Be vulnerable and respond to his fear. Help them understand that they don’t have to worry about anything, they just worry that their child is okay. Educate them about what you want to do so they can understand that it doesn’t have to be scary.

CNN: Where could there be a disconnect in languages ​​between child and parent?

Kohli: In many cultures, words do not exist at all. We need to stop thinking in English when we consider where our parents might come from. It may feel like addressing feelings of anxiety. How can you identify what you feel physically?

In many Asian cultures, mental health symptoms manifest as physical symptoms. Headaches can be depression, or stomach aches can be anxiety. Making this link might be useful. For example: “Mom, when you have a lot on your plate, I notice that your stomach hurts. That’s how I feel when I get anxious. You can also highlight the seriousness and talk about how it affects you (you) on a day-to-day basis. For example, “I used to like playing football, but recently I can’t get up and leave.”

CNN: These children often experience survivor’s guilt – the feeling that they did something wrong by surviving a tragic event when others couldn’t. What tips do you have for navigating this experience?

Kohli: Immigrant children often think, “I should just be grateful, because my parents had it worse. I call it gratitude shaming – where we shame ourselves for feeling grateful. The most important thing to remember is that just because someone had it worse doesn’t mean your feelings aren’t invalidated.

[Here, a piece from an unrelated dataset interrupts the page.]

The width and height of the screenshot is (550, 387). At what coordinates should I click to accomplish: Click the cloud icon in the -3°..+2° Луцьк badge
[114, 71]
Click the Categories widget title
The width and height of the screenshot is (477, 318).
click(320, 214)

The desire to make immigrant parents proud can be isolating when you’re left alone to deal with your struggles and don’t know how to ask for help. It is important to have support systems inside or outside the family.

Pain and suffering are not a competition. It doesn’t mean you’re betraying your family or your culture. If you struggle, you are human.

CNN: What did you learn that can apply to anyone?

Kohli: Self-care is an important part of mental health care. …(It) reinforces the roles you are responsible for as a child, parent, partner, or sibling. For example, reframing therapy as something that is not selfish, but something that supports you in the values ​​you are rooted in within your family.

Self-care looks different for different family systems. It is important to seek external support from people who share your values. You never want to do this alone and plummeting without any kind of support when navigating mental health conversations.

Build those support systems inside or outside the family before you start broaching the subject, because it can feel isolating. For all of us, self-care in mental health is about finding the agency you have within the systems you live in.